We moeten kijken en het breekt ons hart. De overwinning van Babel is haar schande. De zanger noemt als kern van het verdriet van Jeruzalem haar eenzaamheid (1). De rode draad is, dat er niemand is die haar troost (2.9.16.17.21). Iedereen op wie ze ooit gerekend heeft, is weg. Haar gelegenheidsminnaars – dat verbaast ons niets. Maar haar man, Jhwh! Hij heeft zijn huis gesloopt en is gegaan. Ze zal zich alleen moeten redden.

Des te meer valt in haar lied het kleine maar heldere lofliedje van 18a op: ‘De HEER staat in zijn recht’. Het is de springplank voor haar smeekgebed. Ze heeft haar pijn door haar eigen gedrag opgeroepen. Ze neemt daarvoor alle verantwoordelijkheid. Dit is trauma-literatuur. Ze is de vraag naar schuld voorbij. Ze mag klagen, ze mag kreunen en zuchten bij het recht van God. De HEER heeft haar laten voelen dat ze hem diep heeft gekrenkt, maar hij houdt haar vast met zijn recht.

Gods recht heeft haar aan de rand van haar graf gebracht. Toen heeft hij genadig ingehouden. Ze is een veroordeelde, maar ze heeft haar straf uitgezeten. Ze leeft nog, dus God is nog niet klaar met haar. Dat is een kier van hoop. Als mensen en machten haar onrecht doen en verder gaan waar hij is gestopt, zal zijn recht haar beschermen. Laat haar kwetsbaarheid niemand verleiden tot grensoverschrijdend gedrag! Ze durft te hopen dat hij haar niet zal alsnog laten breken door haar vijanden.

Jeremia had geprofeteerd dat de ballingschap tot in de derde generatie zou duren, 70 jaar (Jeremia 25,8-14; 29,4-14). Dat is lang. Maar het is niet het einde! Dat einde zal over de Messias komen. Jezus moest de hele weg aflopen. Gods recht zou hem over de rand duwen, als zondebok de diepste dood in, de buitenste duisternis.

Ze leken gewonnen te hebben: Judas, het sanhedrin, Pilatus van Rome en Herodes van Edom op het moment dat Jezus overleed aan het kruis op Golgota, Maar ze staken het vuur aan onder het Lam van God dat de zonde verzoent. Het recht van God loutert het volk. Veroordeelde zondaars leven omdat de Zoon zich geeft als zoenoffer.

KORTE OPDRACHT 1 →
Beantwoord de volgende vragen over de tekst over Jeruzalem:
(a) Wat noemt de zanger als kern van het verdriet van Jeruzalem?
(b) Hoe lang zou de ballingschap volgens de profetie van Jeremia duren?
(c) Welke woorden vormen het lofliedje van 18a?
KORTE OPDRACHT 2 → Geef alstublieft het stuk uit de tekst over Jeruzalem letterlijk weer, beginnend bij "Gods recht heeft" en eindigend bij "door haar vijanden.".

UITTREKSEL GEGEVENS →
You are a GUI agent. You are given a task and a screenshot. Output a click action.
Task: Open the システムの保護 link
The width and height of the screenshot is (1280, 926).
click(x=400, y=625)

RESULTAAT OEFENING 1 →
(a) Haar eenzaamheid.
(b) Tot in de derde generatie, 70 jaar.
(c) ‘De HEER staat in zijn recht’.

RESULTAAT OEFENING 2 →
Gods recht heeft haar aan de rand van haar graf gebracht. Toen heeft hij genadig ingehouden. Ze is een veroordeelde, maar ze heeft haar straf uitgezeten. Ze leeft nog, dus God is nog niet klaar met haar. Dat is een kier van hoop. Als mensen en machten haar onrecht doen en verder gaan waar hij is gestopt, zal zijn recht haar beschermen. Laat haar kwetsbaarheid niemand verleiden tot grensoverschrijdend gedrag! Ze durft te hopen dat hij haar niet zal alsnog laten breken door haar vijanden.